The Internet is divided into many Autonomous
Systems (ASes). Loosely speaking, each AS is a subnetwork that is
administered by a single organization. The task of routing between different
ASes in the Internet is called "interdomain routing." Currently, the only
widely used protocol for interdomain routing is the Border Gateway Protocol
(BGP). BGP allows an AS to "advertise" routes it currently uses to
neighboring ASes. An AS i with many neighbors may thus receive
advertisements of many different routes to a given destination j. It must
then select one of these available routes as the route it will use to send
its traffic; subsequently, i can advertise this chosen route (prefixed by i
itself) to all its neighbors. Proceeding in this manner, every AS in the
Internet can eventually discover at least one route to destination j.
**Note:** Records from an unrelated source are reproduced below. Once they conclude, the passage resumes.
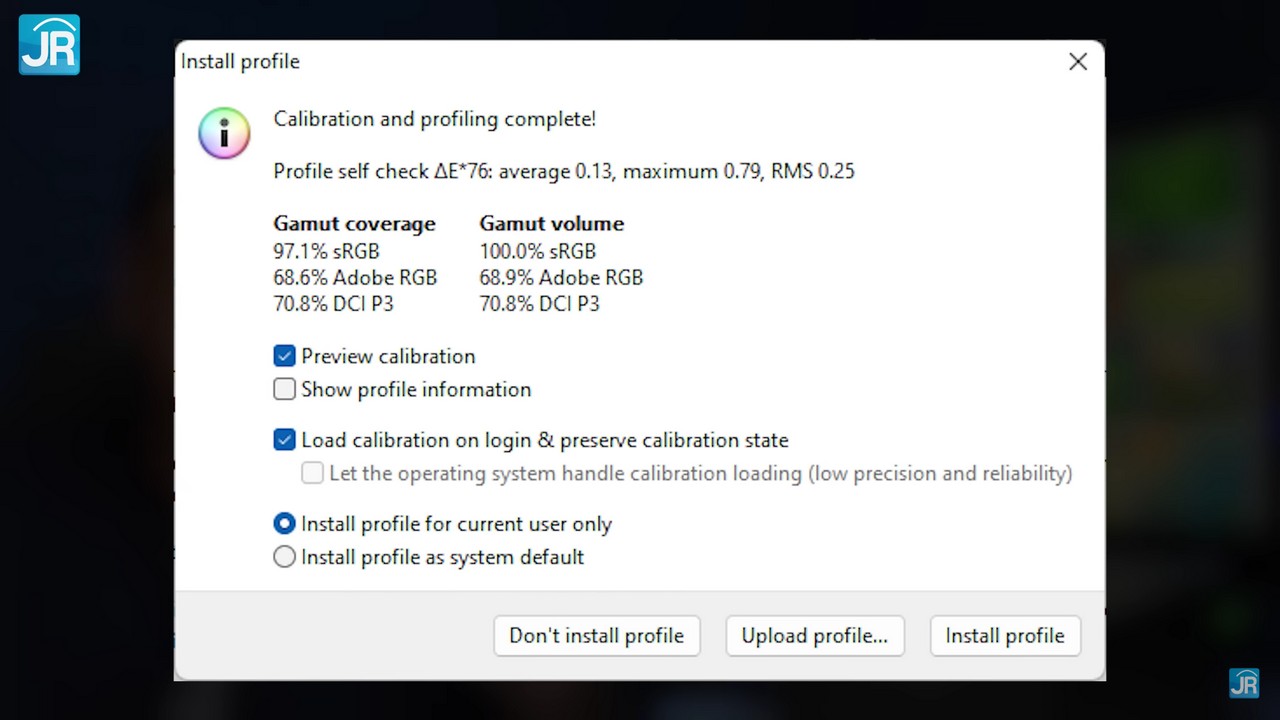The width and height of the screenshot is (1280, 720).
Task: Click the Calibration and profiling complete message
Action: tap(434, 119)
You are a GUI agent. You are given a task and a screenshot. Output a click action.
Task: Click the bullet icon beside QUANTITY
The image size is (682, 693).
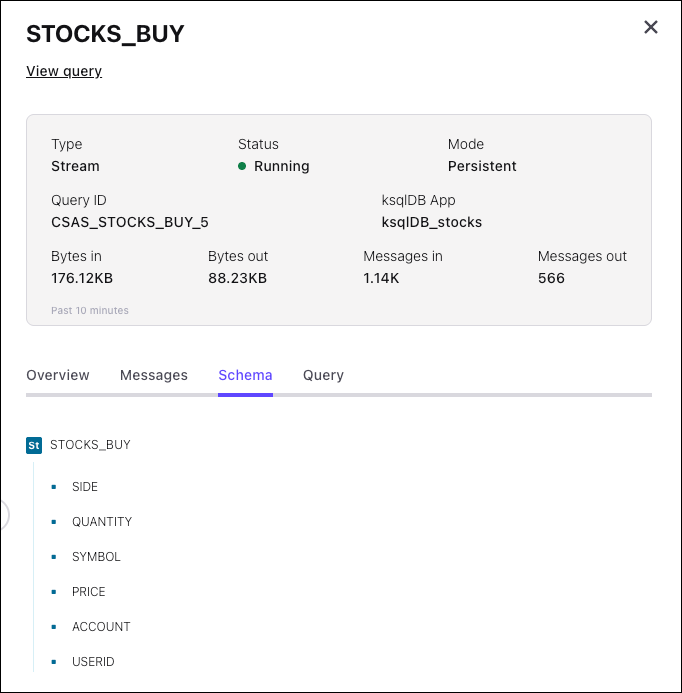click(54, 522)
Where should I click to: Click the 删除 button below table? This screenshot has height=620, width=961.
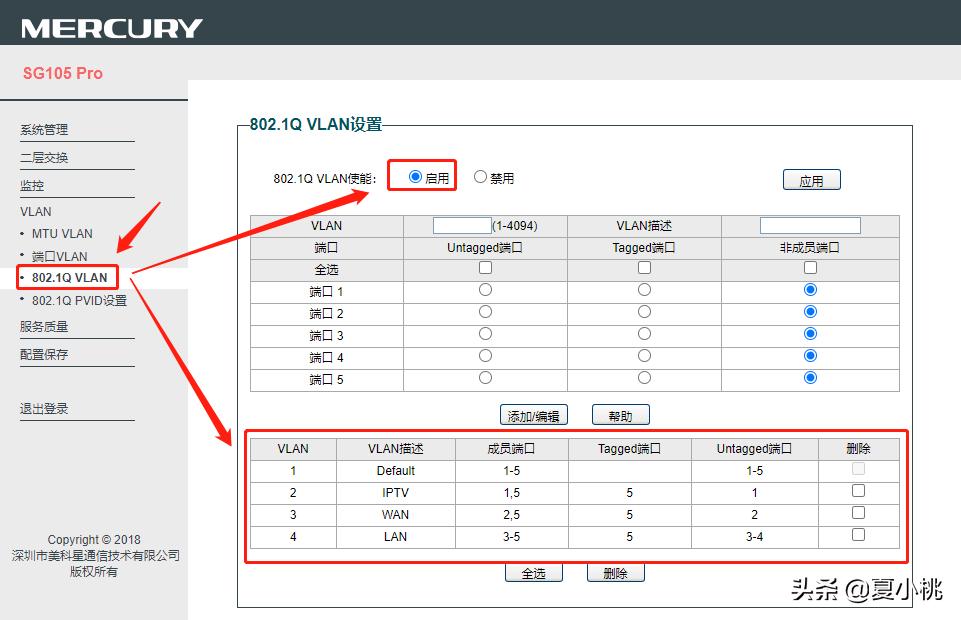click(x=615, y=574)
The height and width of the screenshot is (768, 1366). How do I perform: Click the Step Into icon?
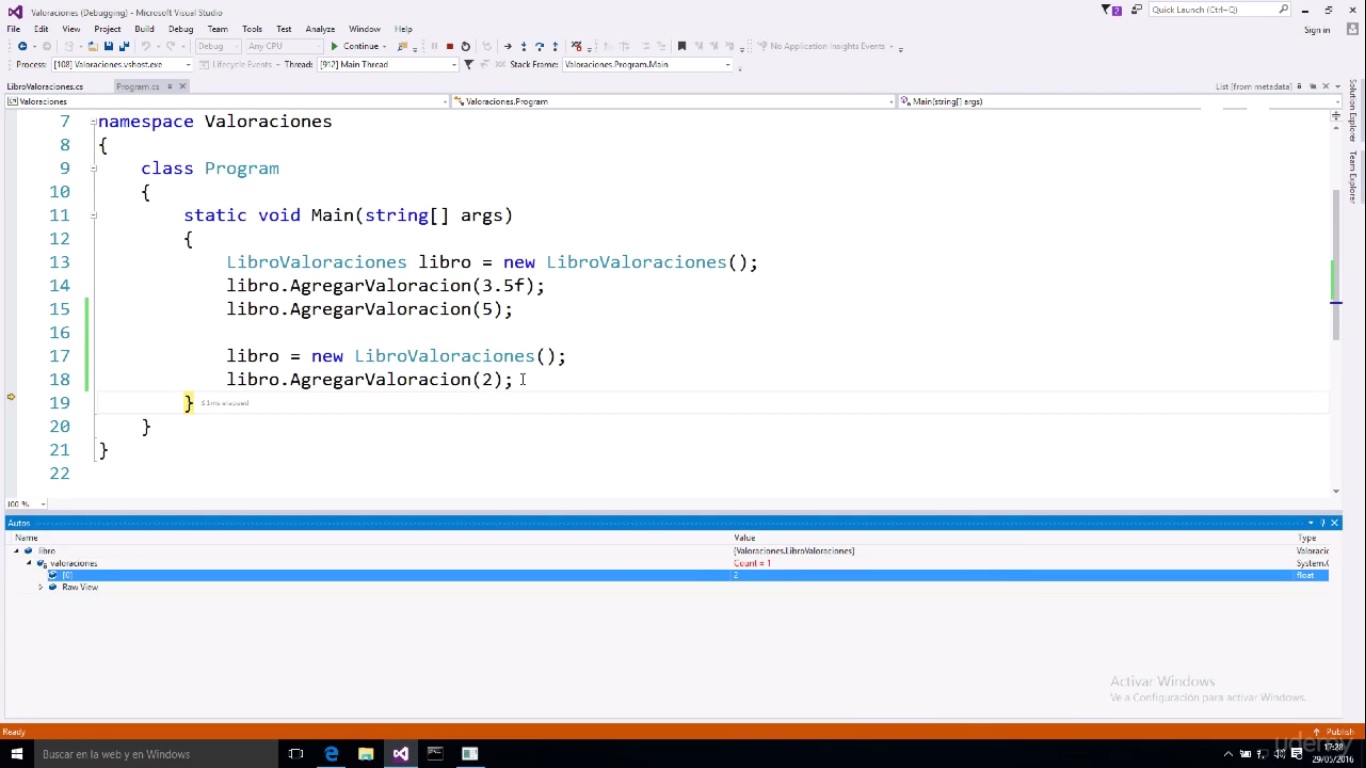524,46
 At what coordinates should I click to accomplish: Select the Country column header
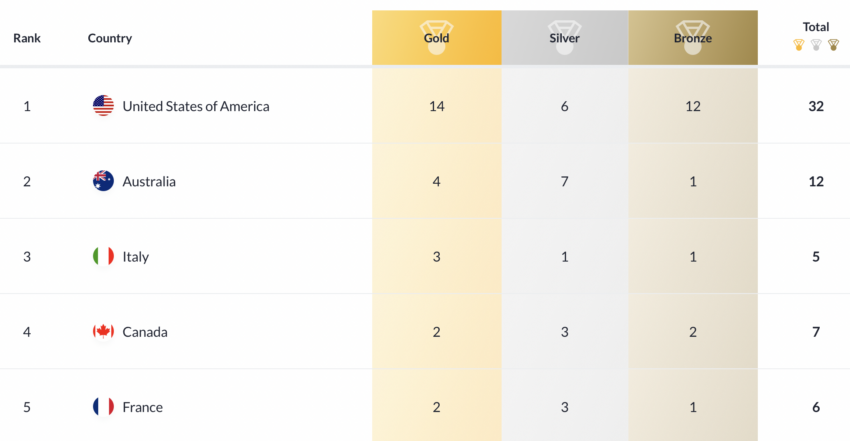pyautogui.click(x=110, y=38)
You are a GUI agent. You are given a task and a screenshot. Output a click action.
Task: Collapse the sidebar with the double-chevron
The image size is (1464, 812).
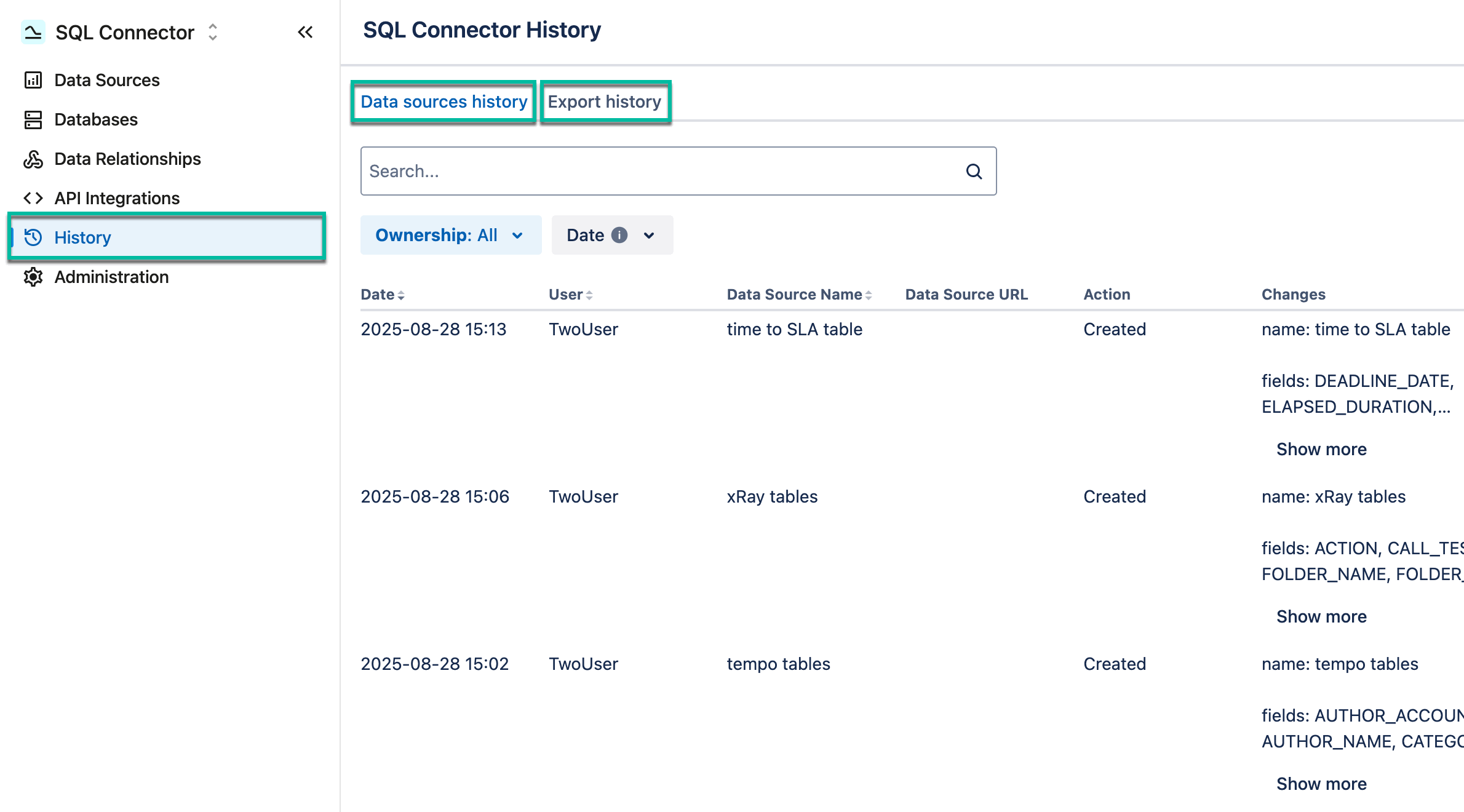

In this talk, I will address one of the fundamental problems in interdomain
routing, namely incentive compatibility. How can one build into an
interdomain-routing scheme incentives for ASes, which are economically and
administratively independent entities, to share with each other the
potentially sensitive information that could be useful in choosing a set of
routes that is best for the network as a whole? I will show that a natural,
flexible class of routing policies, first formalized by Gao and Rexford,
leads to a routing-tree-optimization problem that is both
incentive-compatible and BGP-compatible. Previously studied special cases of
these policies include lowest-cost routing and next-hop routing.